A dangerously warming planet is not just an environmental disaster. Fundamentally, it is an economic and social challenge. Putting a value or price on carbon emissions tackles climate change at its source. This creates an incentive for firms and individuals to change their investment, production, and consumption patterns. Through a clear and strong price signal, carbon pricing sets the right incentives for the much-needed large-scale transition to a low-carbon economy.
The momentum to act and price carbon pollution is clearly growing. Since 2012 the number of implemented or scheduled carbon-pricing instruments has nearly doubled. Today, 42 national and 25 sub-national jurisdictions put a price on carbon emissions. The value of these carbon pricing initiatives—including emissions trading schemes (ETS) and carbon taxes—reached $52 billion, an increase of 7 percent compared to 2016.
According to a World Bank report State and Trends of Carbon Pricing 2017 jurisdictions raised revenues of more than $20 billion from carbon-pricing schemes, for the second consecutive year and with the potential to raise much more.
Through the World Bank’s platform, Partnership for Market Readiness (PMR), countries can better prepare and implement climate-change policies, including carbon-pricing instruments. The PMR leverages partners’ experiences to share knowledge and best practices. The result involves sharing highly technical and complex details of designing carbon-pricing schemes, such as allocation, legislation development, emissions registry, as well as systems to monitor, report and verify (MRV).
Putting a price on carbon is an important step, and many in the private sector believe strongly that governments need to go in this direction to effectively address climate change.

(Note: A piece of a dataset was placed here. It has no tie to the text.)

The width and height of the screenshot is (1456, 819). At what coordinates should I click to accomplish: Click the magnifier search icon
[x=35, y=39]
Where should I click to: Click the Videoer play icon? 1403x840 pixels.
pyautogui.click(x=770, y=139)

A rapidly increasing number of companies are preparing for a world with a higher cost of carbon emissions—in 2017 nearly 1,400 companies disclosed the use of an internal carbon price, including more than 100 Fortune Global 500 companies with collective annual revenues of $7 trillion.
Despite this progress, 85 percent of emissions are still not covered by carbon pricing. Further, most current carbon prices are significantly lower than $40-80 per tonne CO2 by 2020 and $50-100 per tonne CO2 by 2030. The High-Level Commission on Carbon Prices, co-chaired by Joseph Stiglitz and Lord Nicholas Stern and supported by the World Bank, found these carbon- pricing target goals to be consistent with the temperature goal of the Paris Agreement.

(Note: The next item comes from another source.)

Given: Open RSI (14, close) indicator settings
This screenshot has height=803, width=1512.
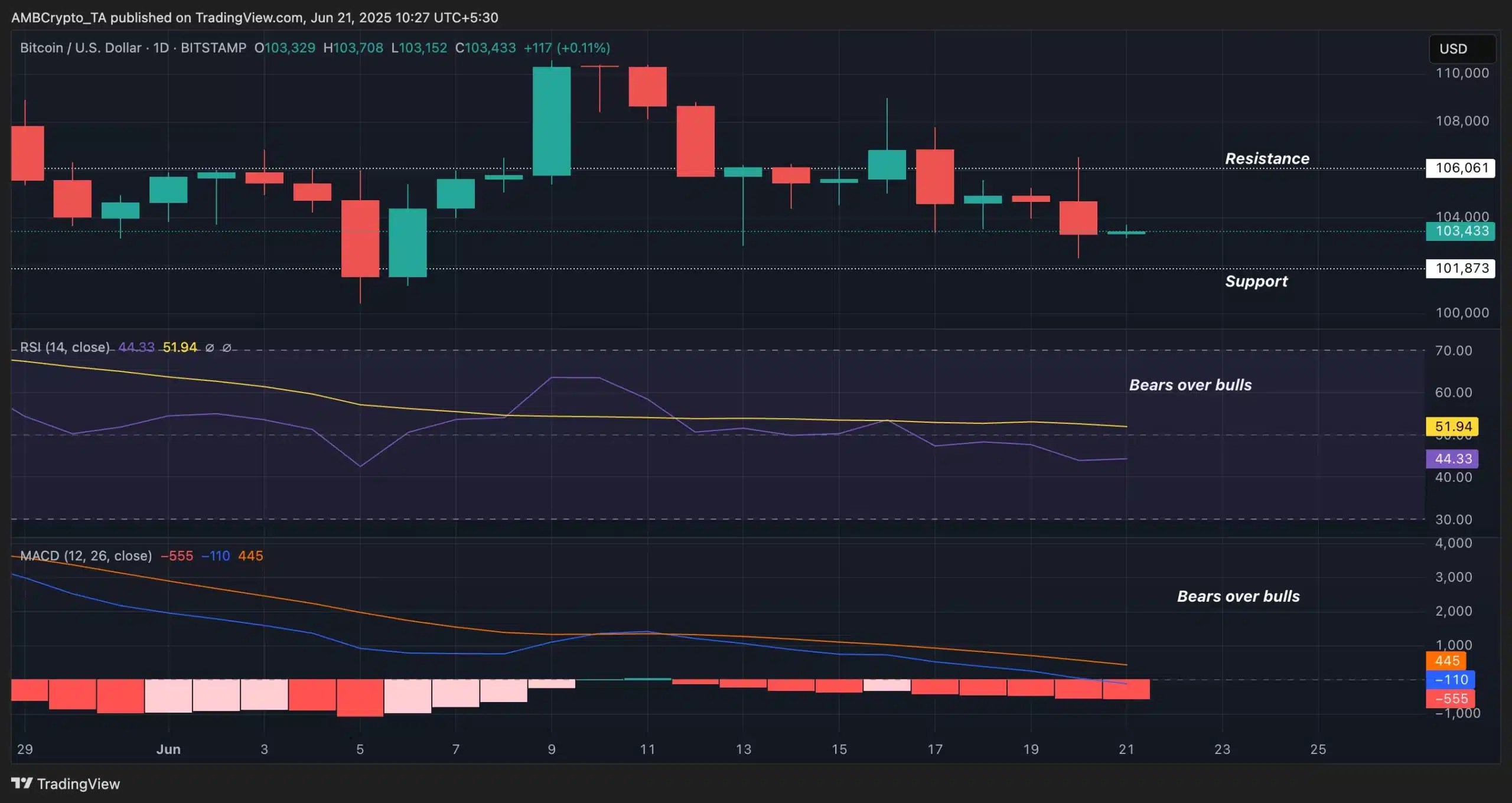Looking at the screenshot, I should (65, 348).
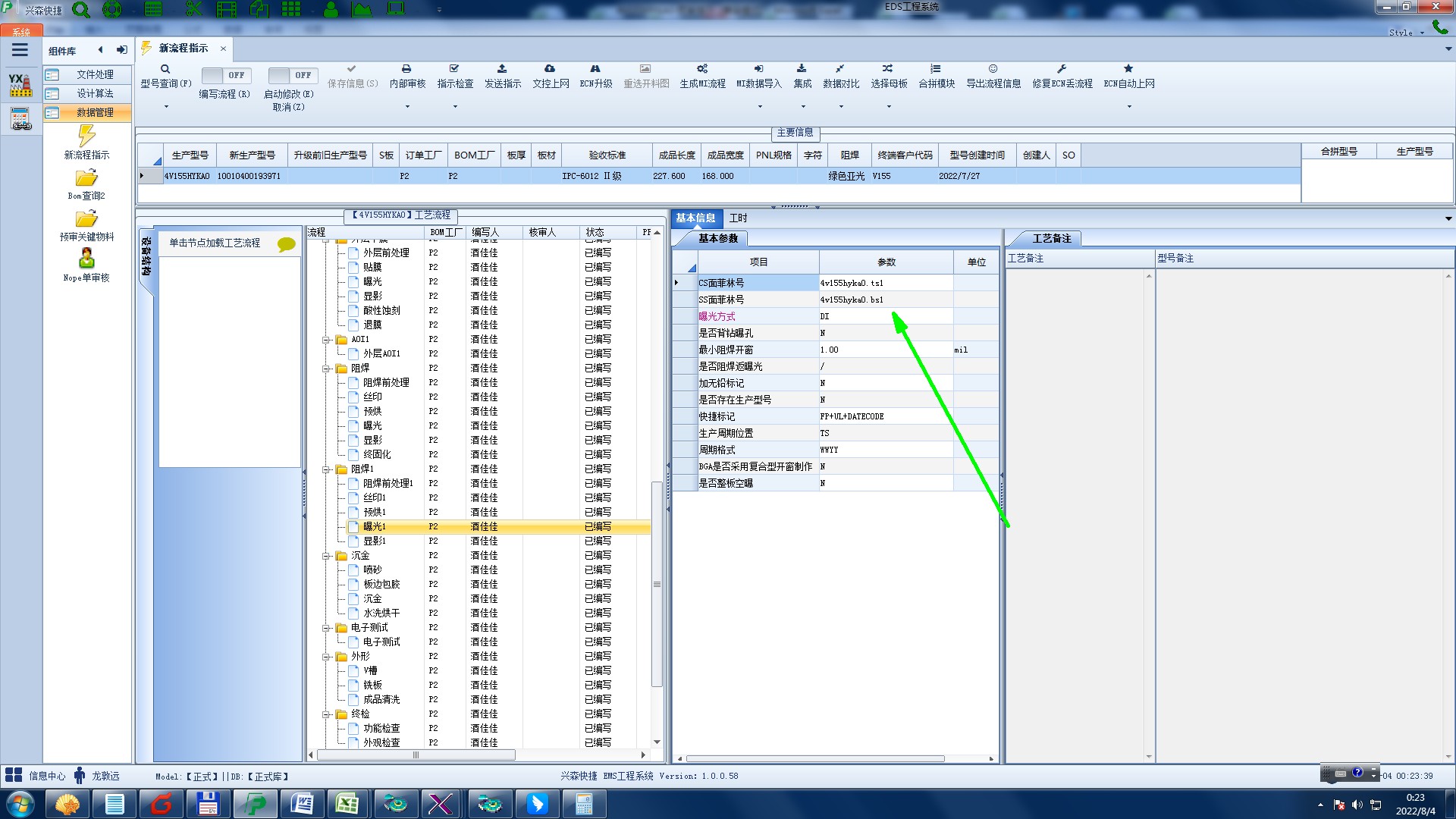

Carbon pricing represents a simple, fair and efficient policy option to address climate change. It can also deliver additional benefits, reducing air pollution and congestion while avoiding the increased costs of remedial measures associated with the world’s current high-carbon growth path.
For businesses, carbon pricing enables them to manage risks, plan their low-carbon investments, and drive innovation.

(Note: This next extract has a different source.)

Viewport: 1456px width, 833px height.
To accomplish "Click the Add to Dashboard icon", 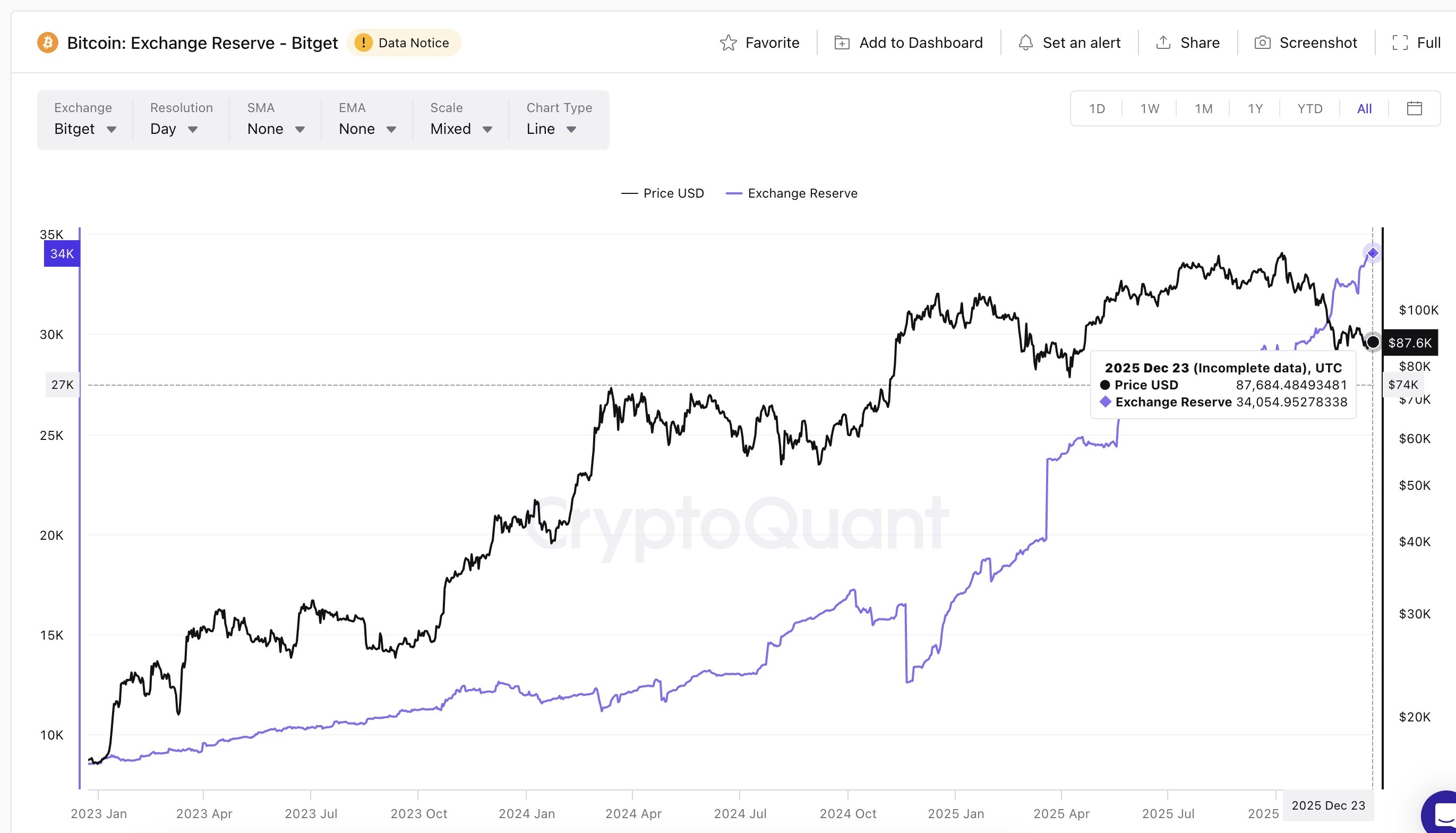I will click(x=841, y=42).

But it is clear that stronger action is needed on the carbon pricing front. Current carbon price initiatives only cover 15 percent of global emissions, and 75 percent of these emissions are priced at under $10 per tonne. More progress is needed to help achieve the Paris Agreement goals.
Officially launched at COP21 in Paris in December 2015, the Carbon Pricing Leadership Coalition (CPLC) brings together leaders across national and sub-national governments, the private sector, and civil society with the goal of putting effective carbon-pricing policies that maintain competitiveness, create jobs, encourage innovation and deliver meaningful emission reductions. The Coalition drives action through different fronts:
- Building a repository of global experience on carbon pricing policy design and implementation, including knowledge products such as the Report from the High-Level Commission on Carbon Prices, the Carbon Pricing Dashboard, webinars with business leaders, while synthesizing latest analysis on key issues.
- Convening the public and private sectors through global events.
- Collaborating with stakeholders in deepening sectoral engagement: including the construction value chain, banking sector, and maritime sector.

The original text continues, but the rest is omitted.